● Given instruction: Can you swap "Cancel button" for "Close button" in the rows from the beginning through the line that contains "click(x=279, y=120)", changing nothing else and returning only those lines?

# Data to use start

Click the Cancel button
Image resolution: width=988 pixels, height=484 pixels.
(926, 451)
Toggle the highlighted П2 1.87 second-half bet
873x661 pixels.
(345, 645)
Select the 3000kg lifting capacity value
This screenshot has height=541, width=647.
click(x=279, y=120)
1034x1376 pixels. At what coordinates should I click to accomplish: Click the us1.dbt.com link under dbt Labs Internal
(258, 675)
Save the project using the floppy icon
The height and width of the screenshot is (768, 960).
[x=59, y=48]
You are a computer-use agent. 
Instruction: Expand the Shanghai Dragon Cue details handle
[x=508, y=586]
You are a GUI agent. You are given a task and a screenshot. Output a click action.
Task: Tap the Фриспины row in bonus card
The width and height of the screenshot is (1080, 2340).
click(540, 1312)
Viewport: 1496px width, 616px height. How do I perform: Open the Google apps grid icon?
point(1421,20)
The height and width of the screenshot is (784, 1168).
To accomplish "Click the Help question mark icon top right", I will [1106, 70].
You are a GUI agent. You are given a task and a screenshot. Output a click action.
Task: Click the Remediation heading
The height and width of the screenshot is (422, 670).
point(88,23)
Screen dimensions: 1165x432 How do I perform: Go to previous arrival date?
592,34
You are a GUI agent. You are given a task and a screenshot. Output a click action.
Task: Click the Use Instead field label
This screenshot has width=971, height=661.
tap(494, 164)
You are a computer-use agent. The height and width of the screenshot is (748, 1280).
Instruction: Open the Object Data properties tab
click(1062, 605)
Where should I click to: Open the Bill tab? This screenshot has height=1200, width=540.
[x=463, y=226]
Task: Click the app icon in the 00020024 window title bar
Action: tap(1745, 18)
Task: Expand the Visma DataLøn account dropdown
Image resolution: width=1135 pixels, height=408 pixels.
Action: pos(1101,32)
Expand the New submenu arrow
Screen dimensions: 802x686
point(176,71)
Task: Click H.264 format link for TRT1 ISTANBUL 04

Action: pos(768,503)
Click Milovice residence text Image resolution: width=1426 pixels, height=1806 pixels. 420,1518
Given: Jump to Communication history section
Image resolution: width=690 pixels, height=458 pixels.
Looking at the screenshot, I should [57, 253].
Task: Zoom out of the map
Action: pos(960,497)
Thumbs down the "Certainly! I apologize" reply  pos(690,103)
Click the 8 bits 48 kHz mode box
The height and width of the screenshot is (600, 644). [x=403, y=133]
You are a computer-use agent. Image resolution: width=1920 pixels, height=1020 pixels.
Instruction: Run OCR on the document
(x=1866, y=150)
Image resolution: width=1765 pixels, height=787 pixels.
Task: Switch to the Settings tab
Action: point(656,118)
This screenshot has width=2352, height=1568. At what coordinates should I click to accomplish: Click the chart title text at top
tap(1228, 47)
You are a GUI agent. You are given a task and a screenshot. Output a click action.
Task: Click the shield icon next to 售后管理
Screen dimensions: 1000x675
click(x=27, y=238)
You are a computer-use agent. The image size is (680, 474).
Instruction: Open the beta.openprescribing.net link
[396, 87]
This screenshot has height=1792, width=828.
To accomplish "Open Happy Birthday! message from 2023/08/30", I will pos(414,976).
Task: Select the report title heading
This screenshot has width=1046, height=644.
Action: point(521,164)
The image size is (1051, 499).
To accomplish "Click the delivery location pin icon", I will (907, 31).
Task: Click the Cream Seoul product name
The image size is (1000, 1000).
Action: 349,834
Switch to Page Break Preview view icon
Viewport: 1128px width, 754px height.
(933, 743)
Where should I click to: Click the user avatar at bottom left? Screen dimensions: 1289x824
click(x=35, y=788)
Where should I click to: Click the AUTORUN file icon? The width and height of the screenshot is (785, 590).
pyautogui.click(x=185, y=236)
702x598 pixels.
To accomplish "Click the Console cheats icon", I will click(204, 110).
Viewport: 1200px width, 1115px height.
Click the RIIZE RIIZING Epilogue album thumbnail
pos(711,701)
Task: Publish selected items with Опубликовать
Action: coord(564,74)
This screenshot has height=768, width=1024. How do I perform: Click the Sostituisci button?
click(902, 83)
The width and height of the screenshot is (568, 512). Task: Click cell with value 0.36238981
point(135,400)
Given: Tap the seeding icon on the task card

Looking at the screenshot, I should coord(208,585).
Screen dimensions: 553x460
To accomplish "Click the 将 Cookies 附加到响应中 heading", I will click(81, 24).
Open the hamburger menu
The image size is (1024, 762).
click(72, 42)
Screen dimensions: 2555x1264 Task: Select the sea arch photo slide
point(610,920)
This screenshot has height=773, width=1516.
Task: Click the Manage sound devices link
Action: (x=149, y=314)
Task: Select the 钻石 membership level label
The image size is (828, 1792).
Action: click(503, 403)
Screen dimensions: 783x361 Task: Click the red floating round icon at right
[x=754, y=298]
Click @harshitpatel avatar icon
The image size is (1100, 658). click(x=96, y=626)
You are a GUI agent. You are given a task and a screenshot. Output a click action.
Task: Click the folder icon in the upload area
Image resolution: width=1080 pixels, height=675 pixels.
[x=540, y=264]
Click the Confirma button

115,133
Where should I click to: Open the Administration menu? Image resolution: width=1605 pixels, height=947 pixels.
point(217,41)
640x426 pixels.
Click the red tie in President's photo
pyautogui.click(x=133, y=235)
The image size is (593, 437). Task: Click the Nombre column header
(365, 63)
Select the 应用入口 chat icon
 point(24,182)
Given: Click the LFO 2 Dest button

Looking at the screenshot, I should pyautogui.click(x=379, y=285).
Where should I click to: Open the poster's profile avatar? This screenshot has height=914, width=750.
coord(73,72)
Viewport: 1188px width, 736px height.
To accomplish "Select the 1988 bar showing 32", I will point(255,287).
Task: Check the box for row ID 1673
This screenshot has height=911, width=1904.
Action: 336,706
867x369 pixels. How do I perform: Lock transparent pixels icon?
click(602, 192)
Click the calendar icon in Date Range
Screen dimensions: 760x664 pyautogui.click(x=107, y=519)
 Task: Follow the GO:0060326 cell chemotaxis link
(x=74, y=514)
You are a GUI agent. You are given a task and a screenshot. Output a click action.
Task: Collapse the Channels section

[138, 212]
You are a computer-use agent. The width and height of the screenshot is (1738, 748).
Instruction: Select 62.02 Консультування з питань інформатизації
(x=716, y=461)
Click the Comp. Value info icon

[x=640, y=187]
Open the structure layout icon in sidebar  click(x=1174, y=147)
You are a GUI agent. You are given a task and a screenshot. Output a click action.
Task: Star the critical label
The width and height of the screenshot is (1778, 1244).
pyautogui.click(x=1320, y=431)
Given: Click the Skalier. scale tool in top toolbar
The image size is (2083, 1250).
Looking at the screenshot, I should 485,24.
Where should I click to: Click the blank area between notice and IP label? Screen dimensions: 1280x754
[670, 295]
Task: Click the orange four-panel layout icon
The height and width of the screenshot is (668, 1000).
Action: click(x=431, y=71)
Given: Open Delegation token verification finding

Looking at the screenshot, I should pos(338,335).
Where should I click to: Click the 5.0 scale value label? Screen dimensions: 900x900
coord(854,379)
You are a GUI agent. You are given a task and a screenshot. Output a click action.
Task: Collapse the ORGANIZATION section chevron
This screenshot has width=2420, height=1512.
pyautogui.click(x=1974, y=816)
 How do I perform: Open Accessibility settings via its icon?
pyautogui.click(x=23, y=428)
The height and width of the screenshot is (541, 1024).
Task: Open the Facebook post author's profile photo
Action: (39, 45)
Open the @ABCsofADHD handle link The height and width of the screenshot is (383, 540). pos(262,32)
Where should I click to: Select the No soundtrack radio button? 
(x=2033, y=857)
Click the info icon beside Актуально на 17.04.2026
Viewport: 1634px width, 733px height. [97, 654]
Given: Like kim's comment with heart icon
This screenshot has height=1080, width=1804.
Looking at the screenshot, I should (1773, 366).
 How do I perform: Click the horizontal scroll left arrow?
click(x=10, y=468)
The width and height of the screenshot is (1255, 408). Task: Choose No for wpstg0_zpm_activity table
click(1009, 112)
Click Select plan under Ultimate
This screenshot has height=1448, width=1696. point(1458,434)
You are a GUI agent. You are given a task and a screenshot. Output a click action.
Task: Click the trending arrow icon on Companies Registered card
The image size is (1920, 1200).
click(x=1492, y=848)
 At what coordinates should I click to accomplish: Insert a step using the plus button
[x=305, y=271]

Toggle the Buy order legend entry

# Data to use end

● Complete answer:
Click the Close button
Image resolution: width=988 pixels, height=484 pixels.
(926, 451)
Toggle the highlighted П2 1.87 second-half bet
873x661 pixels.
(345, 645)
Select the 3000kg lifting capacity value
This screenshot has height=541, width=647.
click(x=279, y=120)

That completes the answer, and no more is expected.